Abrahamian, a professor of history at the City University of New York, does an impressive job of recounting the story of the White Revolution, this last shah's botched attempt at modernization via a series of broad-ranging economic and social reforms in 1963. Though the reforms, from the redistribution of lands held by traditional elites to extending the right to vote to women, were designed to pre-empt a red revolution, they oddly paved the way for an Islamic revolution. Many of those who lost their traditional livelihoods in the land-redistribution schemes ended up in the cities, contributing to the birth of a vast underclass. The clergy, too, were unhappy, as many from their ranks had depended on religious endowments based on landownership for their livelihoods. Some were displeased that women had been afforded the right to vote, while others complained that Iran would be subject to greater foreign influence with these reforms. In 1963 a 61-year-old contrarian cleric named Ayatollah Khomeini was placed under house arrest for publicly criticizing the White Revolution. The shah, it seems, was also unaware that rapid modernization would bring with it a set of fresh demands from the populace. He could not, and simply did not, keep up. Reading Abrahamian, one gains an acute sense of the potent cocktail of factors that finally led to the regime's collapse.

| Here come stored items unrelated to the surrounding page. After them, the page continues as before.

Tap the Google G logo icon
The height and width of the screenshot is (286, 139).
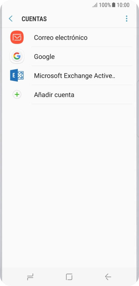tap(17, 56)
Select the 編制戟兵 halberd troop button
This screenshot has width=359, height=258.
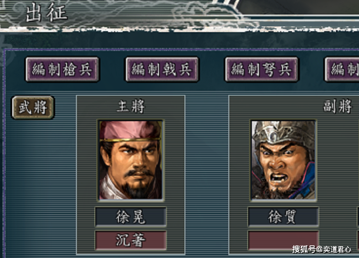pyautogui.click(x=162, y=70)
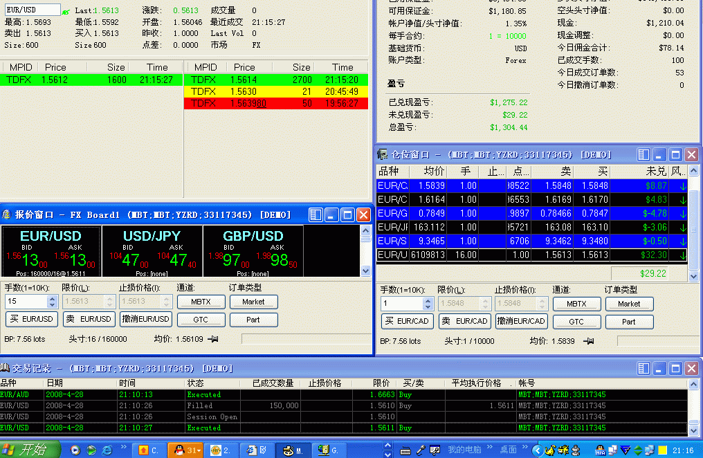Open the MBTX route selector in FX Board
703x458 pixels.
coord(201,302)
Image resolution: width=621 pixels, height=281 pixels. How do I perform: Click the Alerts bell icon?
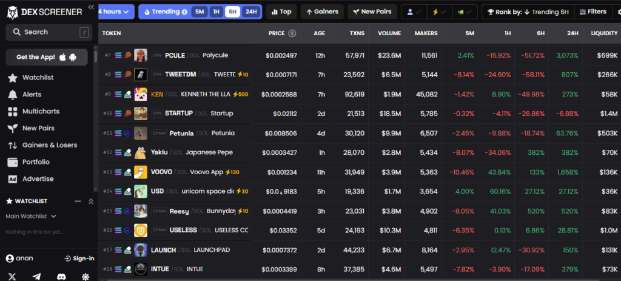point(12,95)
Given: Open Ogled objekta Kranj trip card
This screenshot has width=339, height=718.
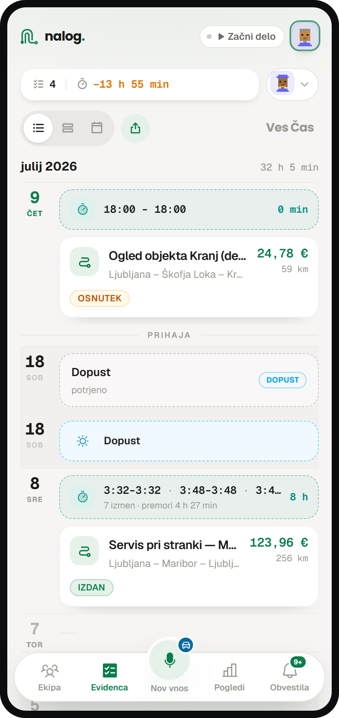Looking at the screenshot, I should click(x=189, y=277).
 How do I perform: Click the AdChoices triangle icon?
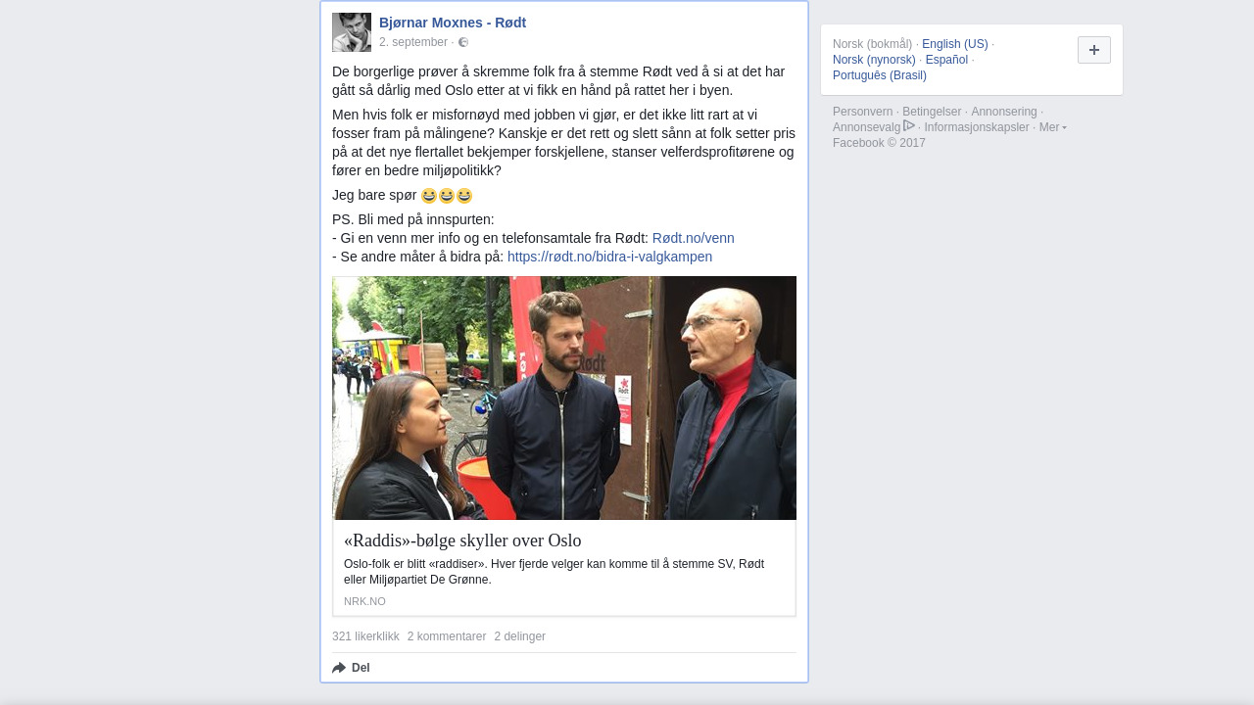click(909, 125)
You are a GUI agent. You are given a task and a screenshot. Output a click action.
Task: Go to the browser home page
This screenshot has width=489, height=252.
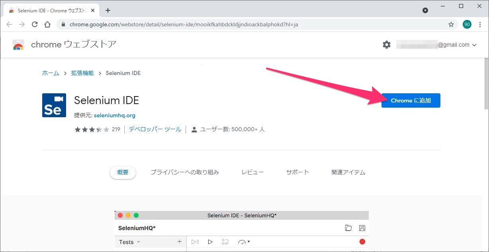47,24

It is Azimi who is best on Iran's past decade, tracing the failures of a reform movement that came of age under former President Khatami in the 1990s, its inability to meet the demands of the chorus of women and young people who voted him into office. The reformers' exalted slogans about civil society, human rights and liberalism grew increasingly anemic, painfully out of step with more pressing needs. Suddenly, the ascendance of the plain-speaking neo-Khomeinist Ahmadinejad starts to make sense. Ahmadinejad's impressively staged campaign films depicting himself as a man of the people (one features him spinning about confusedly in Tehran's baroque mayoral mansion when he was serving as the city's mayor, climaxing with his refusal to live there and his return to his humble home in north Tehran); his narratives about the urgent need to redistribute wealth; and his many trips to far-flung villages throughout the country to open hospitals, cut ribbons at schools and memorialize the occasional martyr all seem seductive, if not sheer marketing genius. But still, just as Tocqueville predicted in the context of another popular revolution, the postrevolutionary state ends up as tightfisted as its predecessor and as mired in clan politics, clientelism and corruption.

In just 100 years, Iran's population has shot up to 69 million, from fewer than 12 million. And Tehran, once a sleepy capital of 200,000, is today an overcrowded, hyperpolluted steel and concrete metropolis of 6.5 million. At the turn of the nineteenth century, one foreign observer wrote of Iran, "There are no cities in Persia, and likewise no slums; no steam driven industries, and therefore none of the mechanical tyranny that deadens the brain, starves the heart, wearies bodies and mind with its monotony." Indeed, in those days the average Iranian's greatest fears were likely to include highway robbers, famine, pestilence, disease and jinn. Today fears are more likely to be kindled by rising unemployment, double-digit inflation, the pressure to get into college or American saber-rattling.

Azimi's book is a thinly veiled call for those millions of Iranians to revisit the central ideas of the 1905 Constitutional Revolution. But such a call should not, he implies, be linked to Americanization, narratives about the end of history or blanket neoliberalism. He is quick to remind us that the Iranian people have risen to the occasion of instigating two street revolutions in the last century. Here, on the thirtieth anniversary of the fall of Pahlavi's peacock regime, it may be useful to remember that both of these revolutions were, in large part, a response to foreign meddling--the culmination of years of Iranian insistence that the idea of Iran, ethereal as it is, is one well worth fighting for.